How Can The Salesforce Use Lean?

A recent visitor asked “How can the salesforce use Lean?”

There are lots of possible answers, and the reader left no context for what they might be concerned about. Here are a couple of general thoughts that might be useful:

  • Lean can help sell more stuff!

Lean seeks to maximize value to the customer and eliminate waste. This means you find ways to make it easier for the customer to buy from you, and make it easier for salespeople to sell to them.

Sales forces can use Lean by zeroing in on waste. For example, brochures no one reads, websites that do not help customers do anything, sales “leads” that don’t (and may never) qualify, proposals that are not purchased … all these are all waste.

As a salesperson, you are probably thinking “duh!” The thing is this: Lean brings a new arsenal of weapons to attack these age old problems: Data, evidence, and logic to figure out why people are not buying, for one thing.  

A systems view is another thing. Lean process thinking recognizes that the whole company must support sales process improvement, not just the sales department.

:::

### DIRECTIVE 1
In the Lean sales article, what two things does Lean seek to do?
### DIRECTIVE 2
Reproduce the passage of the Lean sales article starting with "There are lots" and going on through "for one thing.".
### DIRECTIVE 3
Pick up the Lean sales article after its last sentence and continue writing it.

### SUPPLIED INFORMATION
:::

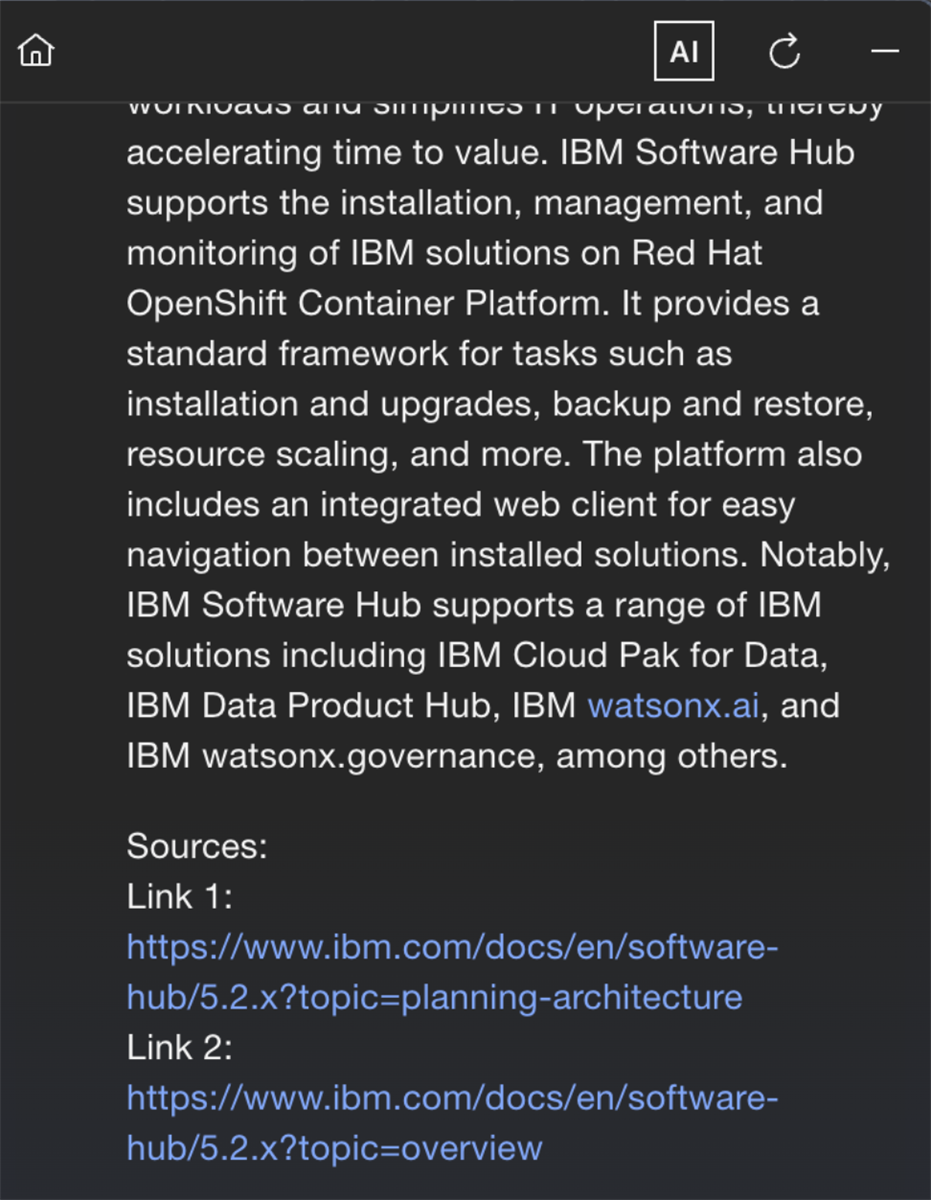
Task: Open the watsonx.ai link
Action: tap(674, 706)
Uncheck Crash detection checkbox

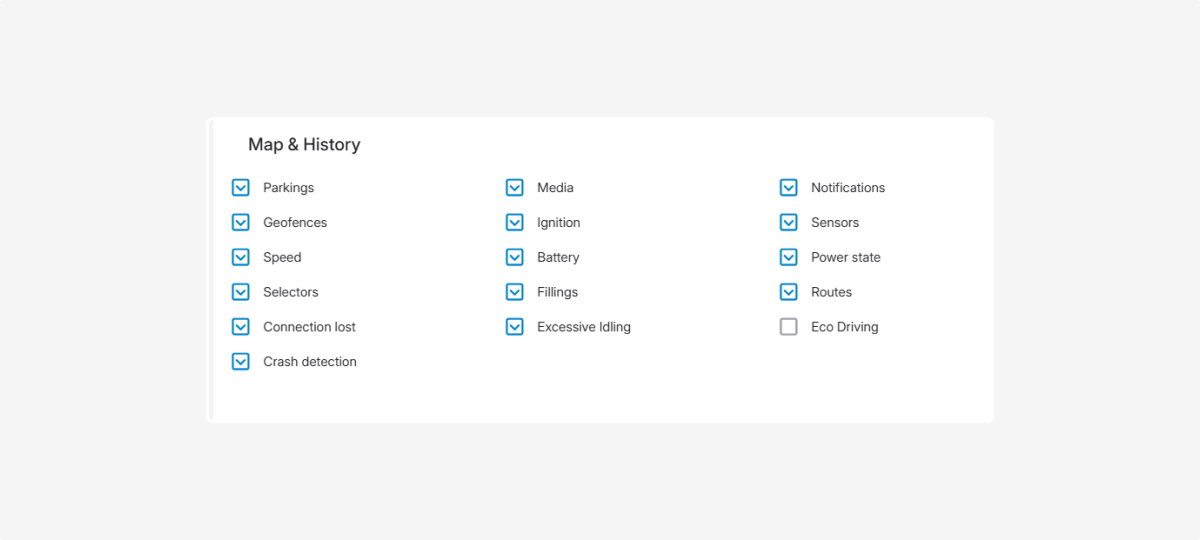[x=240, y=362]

:::

### ANSWER 1
Maximize value to the customer and eliminate waste.

### ANSWER 2
There are lots of possible answers, and the reader left no context for what they might be concerned about. Here are a couple of general thoughts that might be useful:

  • Lean can help sell more stuff!

Lean seeks to maximize value to the customer and eliminate waste. This means you find ways to make it easier for the customer to buy from you, and make it easier for salespeople to sell to them.

Sales forces can use Lean by zeroing in on waste. For example, brochures no one reads, websites that do not help customers do anything, sales “leads” that don’t (and may never) qualify, proposals that are not purchased … all these are all waste.

As a salesperson, you are probably thinking “duh!” The thing is this: Lean brings a new arsenal of weapons to attack these age old problems: Data, evidence, and logic to figure out why people are not buying, for one thing.

### ANSWER 3
Lean sees the world in terms of “value streams.” In sales, it is the stream of actions your prospects and customers take from the time before they ever heard of you, through the time they are spending their time and money with your company. If they see value, they take actions. Anything you do that does NOT generate the desired actions is basically waste.

You can clarify your sales process to begin identifying the causes of value and waste. And, you can begin measuring the quality and quantity of customers flowing through your pipeline – an activity which is guaranteed to improve the performance of everyone involved, and to point up the bottlenecks where improvement effort will produce the biggest gains.

In short, Lean is a much more effective way to manage sales and marketing.

There are lots of other ways of answering this question, but I thought I would give you this much to see if it helps. Perhaps this brings questions in regard to your particular industry environment. If so, ask the question in the comments section.

I look forward to hearing from you.

 

Michael Webb

Michael Webb founded Sales Performance Consultants to create a data-driven alternative to the slogans and shallow impact offered by typical sales training, sales consulting, and CRM companies. Michael helped organize and delivered the keynote speeches for the first conferences ever held on applying Six Sigma to marketing and sales. Connect with me on LinkedIn.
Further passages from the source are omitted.